__STATED GOAL__. Reproduce the lines of the material between the line containing "Given: Open the" and the line containing "point(135,460)", inclusive, leaving out the pictures.

Data drawn from a collection:
+-------+
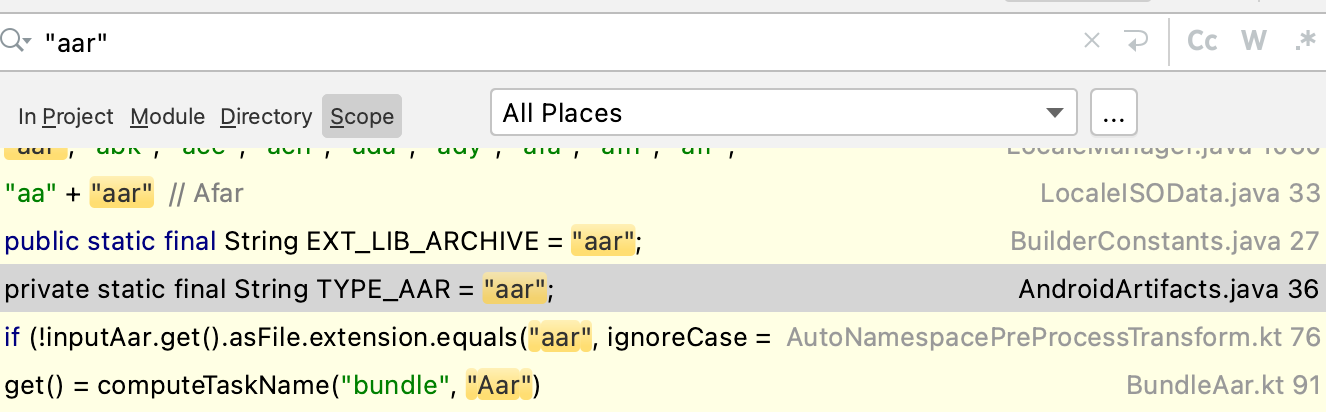Click the dropdown arrow of All Places

click(x=1053, y=113)
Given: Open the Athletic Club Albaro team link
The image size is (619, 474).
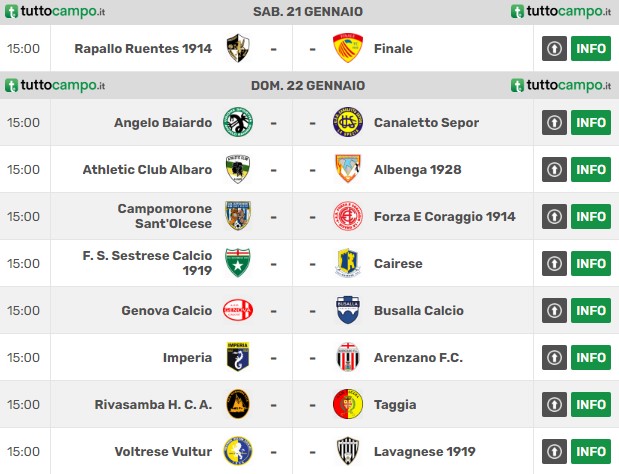Looking at the screenshot, I should tap(147, 169).
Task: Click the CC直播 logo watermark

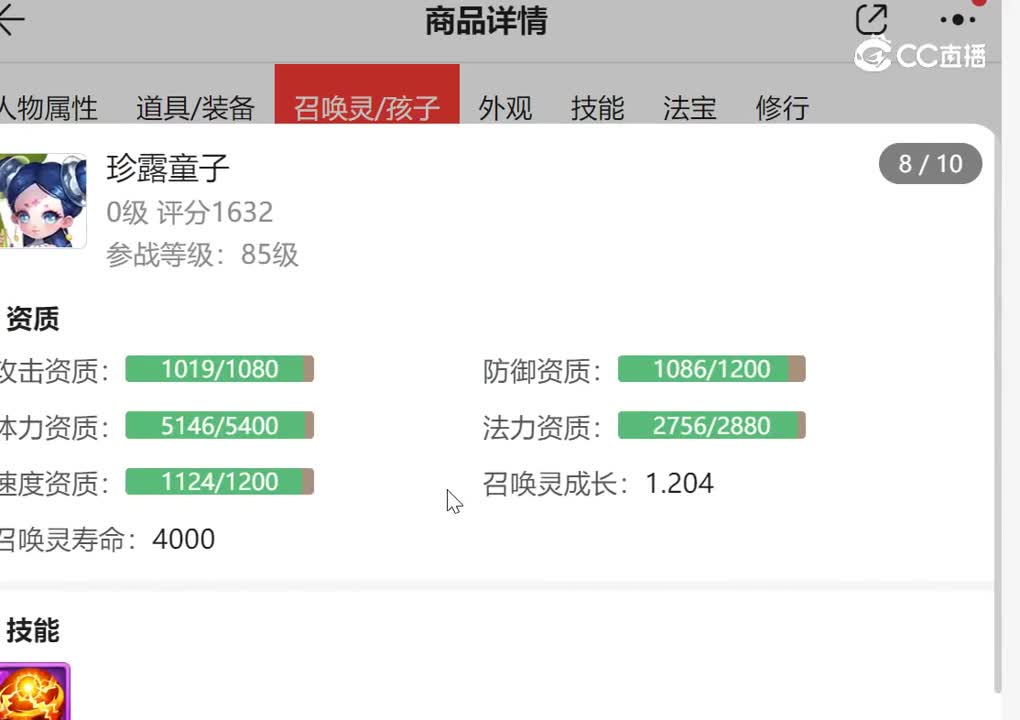Action: point(919,55)
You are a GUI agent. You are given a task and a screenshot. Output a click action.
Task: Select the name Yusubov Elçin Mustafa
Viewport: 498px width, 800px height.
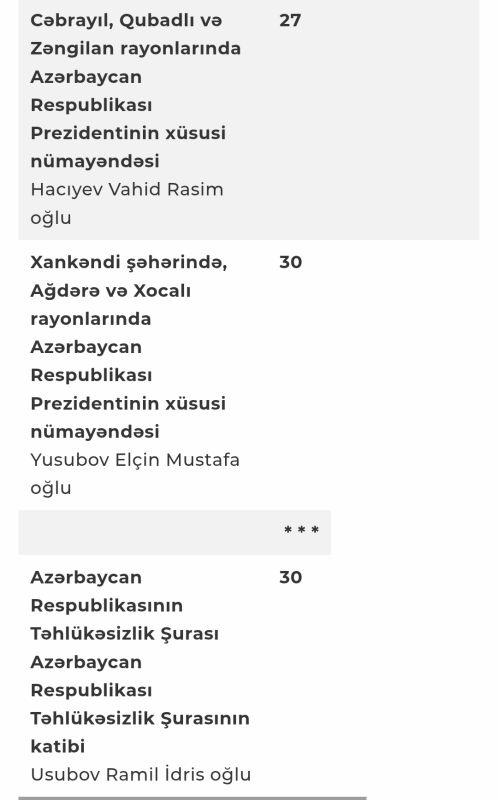point(135,460)
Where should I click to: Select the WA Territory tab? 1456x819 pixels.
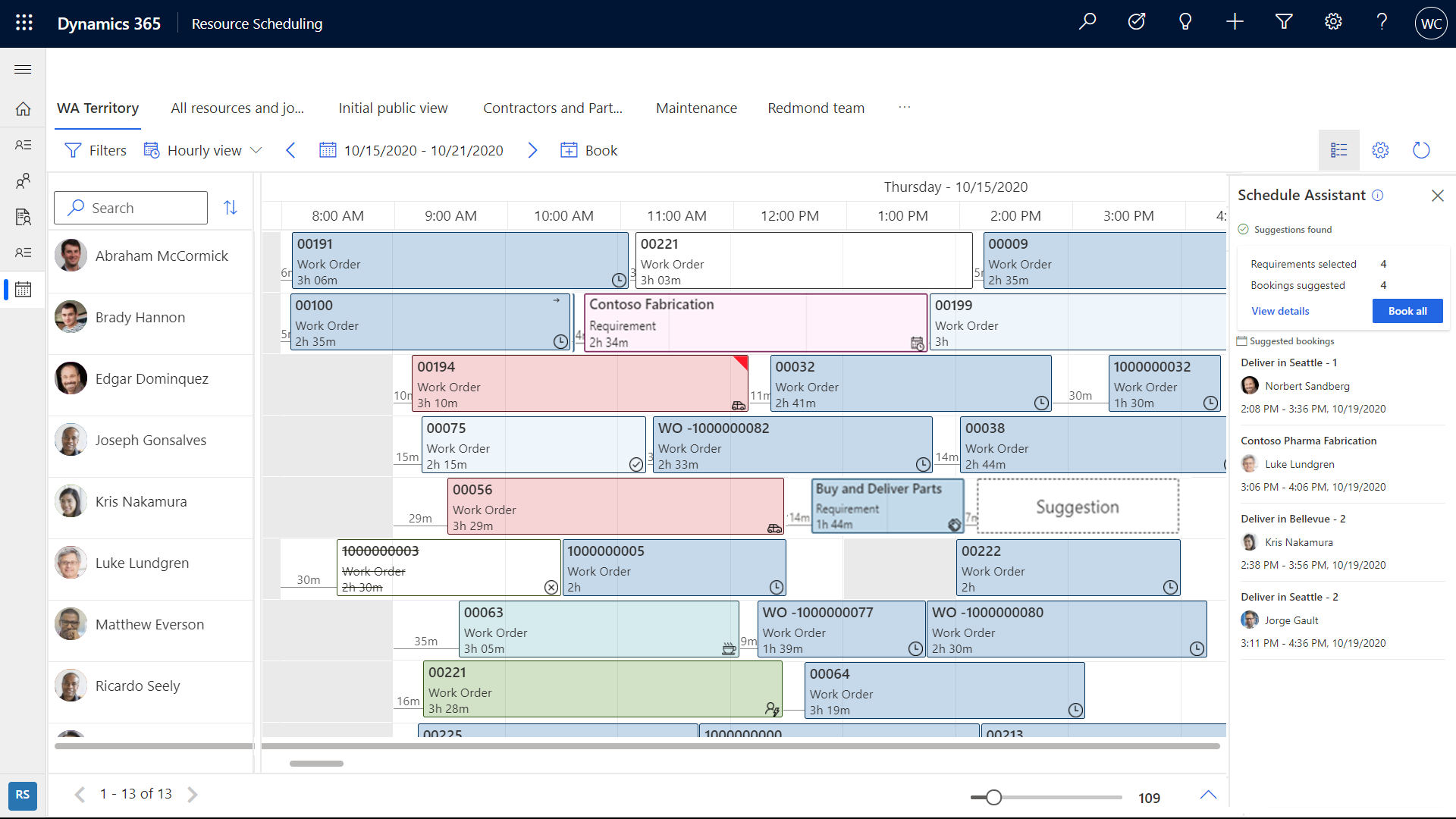point(97,108)
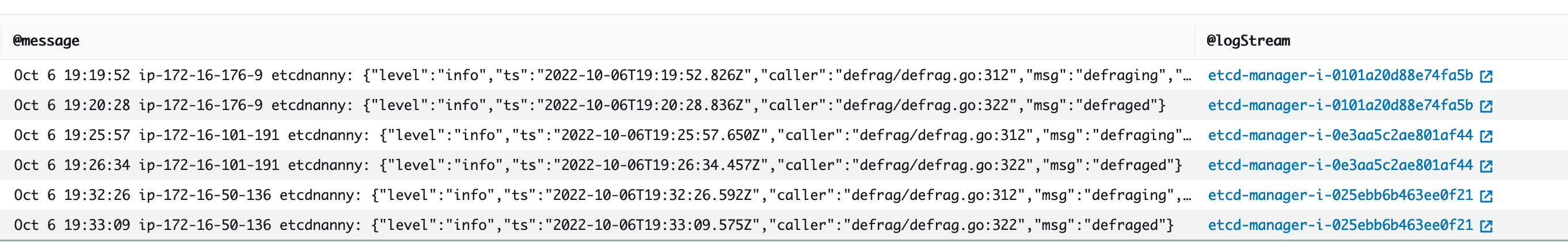The height and width of the screenshot is (242, 1568).
Task: Open etcd-manager-i-0101a20d88e74fa5b link in 19:20:28 row
Action: click(x=1339, y=105)
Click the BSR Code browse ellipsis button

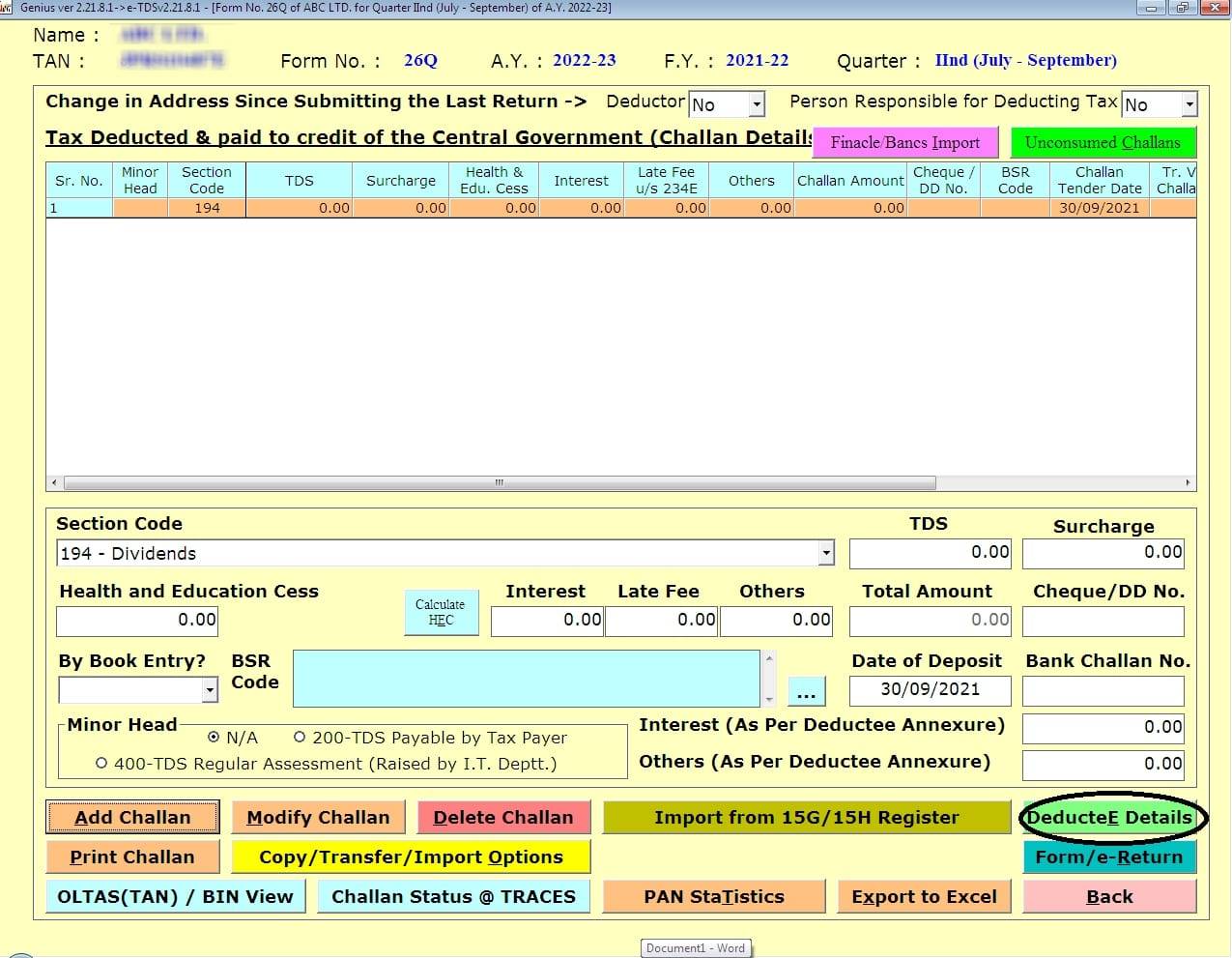pyautogui.click(x=806, y=692)
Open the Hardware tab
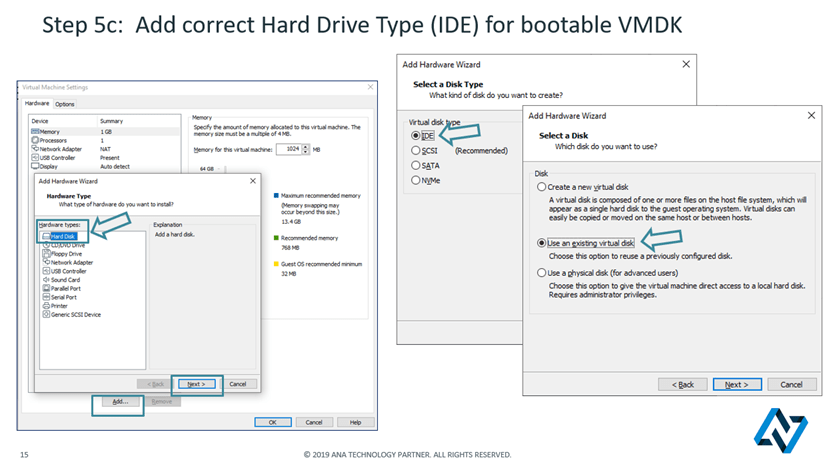The image size is (827, 462). (x=37, y=104)
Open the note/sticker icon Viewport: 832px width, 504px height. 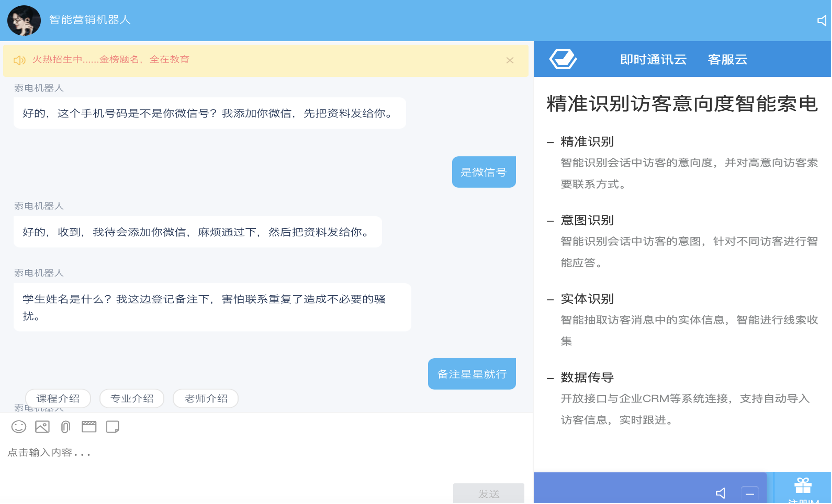pos(112,427)
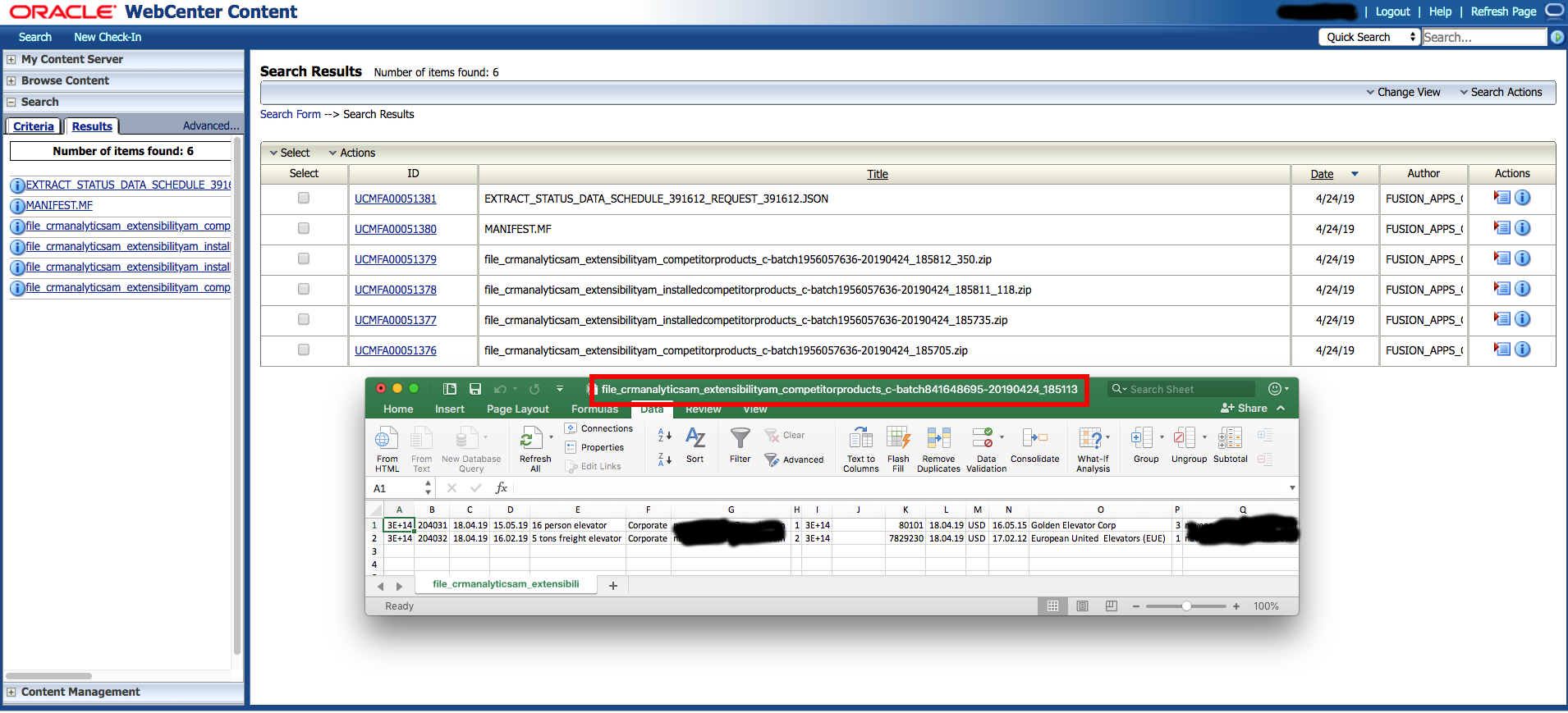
+-------+
__WRITTEN SOLUTION__.
Given: Open the Athletic Club Albaro team link
The image size is (619, 474).
Looking at the screenshot, I should tap(147, 169).
Task: Click the CC直播 logo watermark

Action: point(919,55)
You are a GUI agent. You are given a task and a screenshot. Output a click action.
Task: Select the name Yusubov Elçin Mustafa
Viewport: 498px width, 800px height.
point(135,460)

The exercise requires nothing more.